Coverage and rate analysis for non-uniform millimeter-wave heterogeneous cellular network

Abstract

Millimeter wave (mmWave) is a promising approach for the fifth generation cellular networks. It has a large available bandwidth and high gain antennas, which can offer interference isolation and overcome high frequency-dependent path loss. In this paper, we study the non-uniform heterogeneous mmWave network. Non-uniform heterogeneous networks are more realistic in practical scenarios than traditional independent homogeneous Poisson point process (PPP) models. We derive the signal-to-noise-plus-interference ratio (SINR) and rate coverage probabilities for a two-tier non-uniform millimeter-wave heterogeneous cellular network, where the macrocell base stations (MBSs) are deployed as a homogeneous PPP and the picocell base stations (PBSs) are modeled as a Poisson hole process (PHP), dependent on the MBSs.

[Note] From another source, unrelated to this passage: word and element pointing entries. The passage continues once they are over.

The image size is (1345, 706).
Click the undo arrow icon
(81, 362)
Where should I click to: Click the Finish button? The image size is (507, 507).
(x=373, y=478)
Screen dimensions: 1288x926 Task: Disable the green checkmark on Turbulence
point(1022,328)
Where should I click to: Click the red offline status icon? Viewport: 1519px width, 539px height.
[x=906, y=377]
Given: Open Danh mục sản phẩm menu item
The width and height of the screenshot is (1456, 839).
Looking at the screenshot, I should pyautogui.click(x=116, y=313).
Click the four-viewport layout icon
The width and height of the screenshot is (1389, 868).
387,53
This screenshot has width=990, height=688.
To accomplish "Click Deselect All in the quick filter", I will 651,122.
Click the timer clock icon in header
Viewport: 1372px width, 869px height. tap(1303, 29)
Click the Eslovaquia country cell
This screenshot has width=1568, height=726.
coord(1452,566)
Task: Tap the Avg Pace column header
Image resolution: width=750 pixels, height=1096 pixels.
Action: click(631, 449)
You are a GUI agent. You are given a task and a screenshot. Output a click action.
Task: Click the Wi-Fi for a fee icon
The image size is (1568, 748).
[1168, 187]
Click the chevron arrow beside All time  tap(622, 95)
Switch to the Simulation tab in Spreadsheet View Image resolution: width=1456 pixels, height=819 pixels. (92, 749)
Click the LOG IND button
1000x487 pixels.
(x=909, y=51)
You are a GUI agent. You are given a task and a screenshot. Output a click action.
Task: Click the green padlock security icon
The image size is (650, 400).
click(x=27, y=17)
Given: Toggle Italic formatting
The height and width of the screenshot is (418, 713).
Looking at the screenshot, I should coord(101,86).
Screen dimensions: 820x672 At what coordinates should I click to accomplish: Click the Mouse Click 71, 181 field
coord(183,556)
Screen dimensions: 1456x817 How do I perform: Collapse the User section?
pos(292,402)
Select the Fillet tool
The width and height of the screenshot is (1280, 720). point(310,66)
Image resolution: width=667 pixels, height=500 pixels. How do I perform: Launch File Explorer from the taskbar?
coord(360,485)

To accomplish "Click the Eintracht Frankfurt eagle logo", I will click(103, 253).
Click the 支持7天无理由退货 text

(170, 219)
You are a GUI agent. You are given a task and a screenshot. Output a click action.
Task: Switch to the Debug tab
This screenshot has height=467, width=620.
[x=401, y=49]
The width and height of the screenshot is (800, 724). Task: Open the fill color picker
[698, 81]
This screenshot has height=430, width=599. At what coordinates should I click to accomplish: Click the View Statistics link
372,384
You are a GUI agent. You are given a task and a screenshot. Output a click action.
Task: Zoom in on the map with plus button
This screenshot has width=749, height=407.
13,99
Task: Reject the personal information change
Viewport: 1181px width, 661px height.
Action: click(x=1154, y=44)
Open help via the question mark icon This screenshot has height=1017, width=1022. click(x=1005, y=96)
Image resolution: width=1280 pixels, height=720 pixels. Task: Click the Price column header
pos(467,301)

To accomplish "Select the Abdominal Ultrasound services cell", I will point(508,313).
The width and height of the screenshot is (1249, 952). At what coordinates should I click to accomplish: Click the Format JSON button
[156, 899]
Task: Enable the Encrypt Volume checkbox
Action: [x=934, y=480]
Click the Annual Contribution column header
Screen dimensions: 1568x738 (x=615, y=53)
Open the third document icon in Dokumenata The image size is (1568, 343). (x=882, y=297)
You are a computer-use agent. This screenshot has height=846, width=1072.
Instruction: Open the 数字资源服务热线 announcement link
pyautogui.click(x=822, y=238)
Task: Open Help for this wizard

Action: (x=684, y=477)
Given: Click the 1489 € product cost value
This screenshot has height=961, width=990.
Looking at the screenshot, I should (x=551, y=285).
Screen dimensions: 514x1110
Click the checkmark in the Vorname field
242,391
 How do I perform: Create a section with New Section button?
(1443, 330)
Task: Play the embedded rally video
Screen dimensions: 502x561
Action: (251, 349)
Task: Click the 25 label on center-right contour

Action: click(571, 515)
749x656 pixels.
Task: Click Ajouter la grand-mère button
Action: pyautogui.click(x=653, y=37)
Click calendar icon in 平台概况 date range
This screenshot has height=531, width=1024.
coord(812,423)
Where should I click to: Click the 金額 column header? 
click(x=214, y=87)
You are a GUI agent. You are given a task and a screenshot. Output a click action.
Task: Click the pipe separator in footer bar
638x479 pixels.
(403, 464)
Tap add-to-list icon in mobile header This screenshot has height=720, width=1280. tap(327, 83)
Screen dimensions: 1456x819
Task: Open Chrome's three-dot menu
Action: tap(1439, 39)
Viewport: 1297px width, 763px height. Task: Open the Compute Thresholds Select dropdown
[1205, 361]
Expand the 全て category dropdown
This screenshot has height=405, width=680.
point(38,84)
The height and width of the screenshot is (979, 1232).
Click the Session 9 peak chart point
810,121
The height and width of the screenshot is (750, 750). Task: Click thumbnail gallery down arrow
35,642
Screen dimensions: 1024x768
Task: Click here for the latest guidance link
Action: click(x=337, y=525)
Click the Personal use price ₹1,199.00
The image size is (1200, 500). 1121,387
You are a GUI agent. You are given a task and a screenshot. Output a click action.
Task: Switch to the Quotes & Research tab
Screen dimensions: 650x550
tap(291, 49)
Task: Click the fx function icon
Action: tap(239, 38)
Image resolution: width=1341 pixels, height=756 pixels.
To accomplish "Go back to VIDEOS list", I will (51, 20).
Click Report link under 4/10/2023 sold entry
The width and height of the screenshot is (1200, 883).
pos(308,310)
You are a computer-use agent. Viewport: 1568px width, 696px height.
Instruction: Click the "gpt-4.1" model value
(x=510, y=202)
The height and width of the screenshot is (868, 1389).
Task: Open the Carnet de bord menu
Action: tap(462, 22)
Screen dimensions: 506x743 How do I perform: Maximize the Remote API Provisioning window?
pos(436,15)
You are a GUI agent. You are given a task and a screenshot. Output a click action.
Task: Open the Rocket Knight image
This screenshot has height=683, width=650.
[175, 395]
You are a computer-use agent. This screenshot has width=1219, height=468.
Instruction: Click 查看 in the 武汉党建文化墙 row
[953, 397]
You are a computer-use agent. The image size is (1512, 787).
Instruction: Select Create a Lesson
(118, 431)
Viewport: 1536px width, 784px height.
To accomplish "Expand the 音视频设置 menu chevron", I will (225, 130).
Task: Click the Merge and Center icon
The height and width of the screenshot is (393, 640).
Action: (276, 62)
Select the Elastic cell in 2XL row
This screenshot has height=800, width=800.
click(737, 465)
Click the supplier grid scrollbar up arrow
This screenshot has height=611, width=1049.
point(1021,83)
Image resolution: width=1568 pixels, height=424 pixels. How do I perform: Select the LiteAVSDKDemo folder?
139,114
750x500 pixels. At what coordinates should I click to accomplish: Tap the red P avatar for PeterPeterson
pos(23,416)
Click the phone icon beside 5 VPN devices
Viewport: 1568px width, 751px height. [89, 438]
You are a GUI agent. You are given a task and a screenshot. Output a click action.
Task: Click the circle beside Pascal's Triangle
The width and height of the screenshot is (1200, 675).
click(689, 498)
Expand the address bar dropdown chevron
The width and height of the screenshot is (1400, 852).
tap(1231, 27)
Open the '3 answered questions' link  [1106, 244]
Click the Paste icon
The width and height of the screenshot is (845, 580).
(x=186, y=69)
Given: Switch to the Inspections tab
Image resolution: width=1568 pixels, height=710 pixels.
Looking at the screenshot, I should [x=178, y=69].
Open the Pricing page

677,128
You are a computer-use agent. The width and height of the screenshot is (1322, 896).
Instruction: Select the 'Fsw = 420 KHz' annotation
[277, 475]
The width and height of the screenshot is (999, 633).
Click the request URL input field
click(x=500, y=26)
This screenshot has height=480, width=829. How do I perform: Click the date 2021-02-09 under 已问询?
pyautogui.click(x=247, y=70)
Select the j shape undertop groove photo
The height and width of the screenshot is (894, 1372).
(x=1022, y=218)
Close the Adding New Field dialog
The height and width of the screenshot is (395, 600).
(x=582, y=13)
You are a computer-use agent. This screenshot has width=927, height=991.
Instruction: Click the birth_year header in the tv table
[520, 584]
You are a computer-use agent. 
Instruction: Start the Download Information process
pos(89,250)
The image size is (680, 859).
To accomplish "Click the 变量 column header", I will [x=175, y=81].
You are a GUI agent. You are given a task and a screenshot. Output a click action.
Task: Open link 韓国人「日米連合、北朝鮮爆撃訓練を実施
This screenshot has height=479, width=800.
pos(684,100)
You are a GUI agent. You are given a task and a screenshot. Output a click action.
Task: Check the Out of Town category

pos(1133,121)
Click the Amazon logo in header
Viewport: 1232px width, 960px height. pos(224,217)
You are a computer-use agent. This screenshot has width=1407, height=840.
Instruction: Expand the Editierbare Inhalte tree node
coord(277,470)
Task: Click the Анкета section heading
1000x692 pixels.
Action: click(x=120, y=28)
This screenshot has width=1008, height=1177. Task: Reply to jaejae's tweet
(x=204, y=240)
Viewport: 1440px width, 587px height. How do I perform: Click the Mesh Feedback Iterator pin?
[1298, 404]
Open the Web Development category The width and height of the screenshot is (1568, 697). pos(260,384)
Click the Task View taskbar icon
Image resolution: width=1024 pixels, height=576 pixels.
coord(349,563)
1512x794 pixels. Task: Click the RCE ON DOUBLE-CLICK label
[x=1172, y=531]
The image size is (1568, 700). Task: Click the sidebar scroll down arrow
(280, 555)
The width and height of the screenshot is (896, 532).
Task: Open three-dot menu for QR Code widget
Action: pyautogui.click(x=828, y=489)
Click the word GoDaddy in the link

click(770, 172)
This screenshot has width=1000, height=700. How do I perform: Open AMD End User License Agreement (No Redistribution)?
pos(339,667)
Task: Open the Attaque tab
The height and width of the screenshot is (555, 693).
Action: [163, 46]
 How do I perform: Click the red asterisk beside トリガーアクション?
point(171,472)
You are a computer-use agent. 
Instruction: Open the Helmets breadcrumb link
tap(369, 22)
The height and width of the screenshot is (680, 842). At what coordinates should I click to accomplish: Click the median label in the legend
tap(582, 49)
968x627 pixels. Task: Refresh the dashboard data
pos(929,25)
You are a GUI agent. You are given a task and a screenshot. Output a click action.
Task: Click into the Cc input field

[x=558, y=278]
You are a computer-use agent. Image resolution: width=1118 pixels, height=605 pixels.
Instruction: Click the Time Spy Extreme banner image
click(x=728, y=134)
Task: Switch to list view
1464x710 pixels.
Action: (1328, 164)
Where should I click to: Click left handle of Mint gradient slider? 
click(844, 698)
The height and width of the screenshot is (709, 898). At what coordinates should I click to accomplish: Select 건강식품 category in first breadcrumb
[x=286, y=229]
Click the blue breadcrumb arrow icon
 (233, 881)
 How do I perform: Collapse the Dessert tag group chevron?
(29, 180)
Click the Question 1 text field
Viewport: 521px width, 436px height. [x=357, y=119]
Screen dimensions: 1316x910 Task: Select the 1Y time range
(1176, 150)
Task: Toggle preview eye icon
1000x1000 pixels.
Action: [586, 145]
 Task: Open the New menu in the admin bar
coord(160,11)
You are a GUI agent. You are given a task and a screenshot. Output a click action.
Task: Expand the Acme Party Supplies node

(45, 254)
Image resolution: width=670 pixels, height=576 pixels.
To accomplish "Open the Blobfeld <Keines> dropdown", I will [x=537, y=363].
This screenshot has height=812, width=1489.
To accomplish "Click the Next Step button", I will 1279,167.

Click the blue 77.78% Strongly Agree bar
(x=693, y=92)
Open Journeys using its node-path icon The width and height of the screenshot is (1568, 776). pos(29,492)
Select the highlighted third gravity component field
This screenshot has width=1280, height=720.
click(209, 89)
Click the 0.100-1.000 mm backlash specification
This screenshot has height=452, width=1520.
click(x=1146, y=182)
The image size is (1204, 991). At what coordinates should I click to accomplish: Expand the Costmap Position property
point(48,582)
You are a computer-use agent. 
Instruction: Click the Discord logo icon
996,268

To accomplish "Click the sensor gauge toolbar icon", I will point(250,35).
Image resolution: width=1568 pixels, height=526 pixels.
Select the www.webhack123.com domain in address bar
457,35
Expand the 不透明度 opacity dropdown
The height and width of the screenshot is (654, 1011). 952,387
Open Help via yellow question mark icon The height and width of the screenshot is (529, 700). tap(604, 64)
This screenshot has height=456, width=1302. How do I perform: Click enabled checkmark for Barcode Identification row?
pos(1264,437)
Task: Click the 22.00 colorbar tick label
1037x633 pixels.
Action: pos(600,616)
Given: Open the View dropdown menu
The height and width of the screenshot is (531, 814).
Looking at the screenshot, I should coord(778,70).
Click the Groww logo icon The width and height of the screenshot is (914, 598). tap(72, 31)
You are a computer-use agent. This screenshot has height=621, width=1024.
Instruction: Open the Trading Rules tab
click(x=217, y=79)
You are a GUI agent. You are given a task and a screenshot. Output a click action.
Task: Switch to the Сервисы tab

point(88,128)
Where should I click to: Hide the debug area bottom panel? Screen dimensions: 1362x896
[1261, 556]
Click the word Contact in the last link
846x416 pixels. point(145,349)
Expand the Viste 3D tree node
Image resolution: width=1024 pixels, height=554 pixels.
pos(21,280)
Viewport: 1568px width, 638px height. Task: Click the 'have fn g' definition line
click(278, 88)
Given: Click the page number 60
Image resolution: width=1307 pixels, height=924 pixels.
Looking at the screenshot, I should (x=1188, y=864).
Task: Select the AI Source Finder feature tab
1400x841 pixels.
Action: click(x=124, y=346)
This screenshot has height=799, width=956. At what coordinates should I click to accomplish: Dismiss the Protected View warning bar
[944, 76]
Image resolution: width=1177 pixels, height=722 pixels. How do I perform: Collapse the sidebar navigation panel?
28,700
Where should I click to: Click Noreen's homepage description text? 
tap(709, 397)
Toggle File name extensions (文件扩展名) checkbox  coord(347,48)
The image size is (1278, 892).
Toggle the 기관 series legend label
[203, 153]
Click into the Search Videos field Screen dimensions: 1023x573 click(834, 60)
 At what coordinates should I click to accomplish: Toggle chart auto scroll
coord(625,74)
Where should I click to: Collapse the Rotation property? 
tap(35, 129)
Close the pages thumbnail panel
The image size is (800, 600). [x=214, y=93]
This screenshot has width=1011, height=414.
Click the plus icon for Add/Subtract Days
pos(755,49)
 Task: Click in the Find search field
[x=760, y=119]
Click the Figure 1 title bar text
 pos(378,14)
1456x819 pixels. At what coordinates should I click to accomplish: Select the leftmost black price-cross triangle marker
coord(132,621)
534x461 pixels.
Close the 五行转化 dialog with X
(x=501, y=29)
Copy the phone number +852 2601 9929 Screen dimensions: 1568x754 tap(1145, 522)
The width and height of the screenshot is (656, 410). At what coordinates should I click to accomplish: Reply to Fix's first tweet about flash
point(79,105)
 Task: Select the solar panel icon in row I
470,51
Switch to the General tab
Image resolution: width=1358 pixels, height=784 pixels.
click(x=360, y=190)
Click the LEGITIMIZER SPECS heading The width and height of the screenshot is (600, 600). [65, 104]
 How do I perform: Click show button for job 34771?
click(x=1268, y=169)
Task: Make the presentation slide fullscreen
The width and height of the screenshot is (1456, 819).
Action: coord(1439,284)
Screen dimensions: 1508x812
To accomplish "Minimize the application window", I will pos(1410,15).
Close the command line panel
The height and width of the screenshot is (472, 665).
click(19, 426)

Using tools from stochastic geometry, we derive the analytical results for the SINR and rate coverage probabilities. The simulation results validate the analytical expressions. Furthermore, we find that there exists an optimum density of the PBS that achieves the best coverage probability and the change rule with different radii of the exclusion region. Finally, we show that as expected, mmWave outperforms microWave cellular network in terms of rate coverage probability for this system.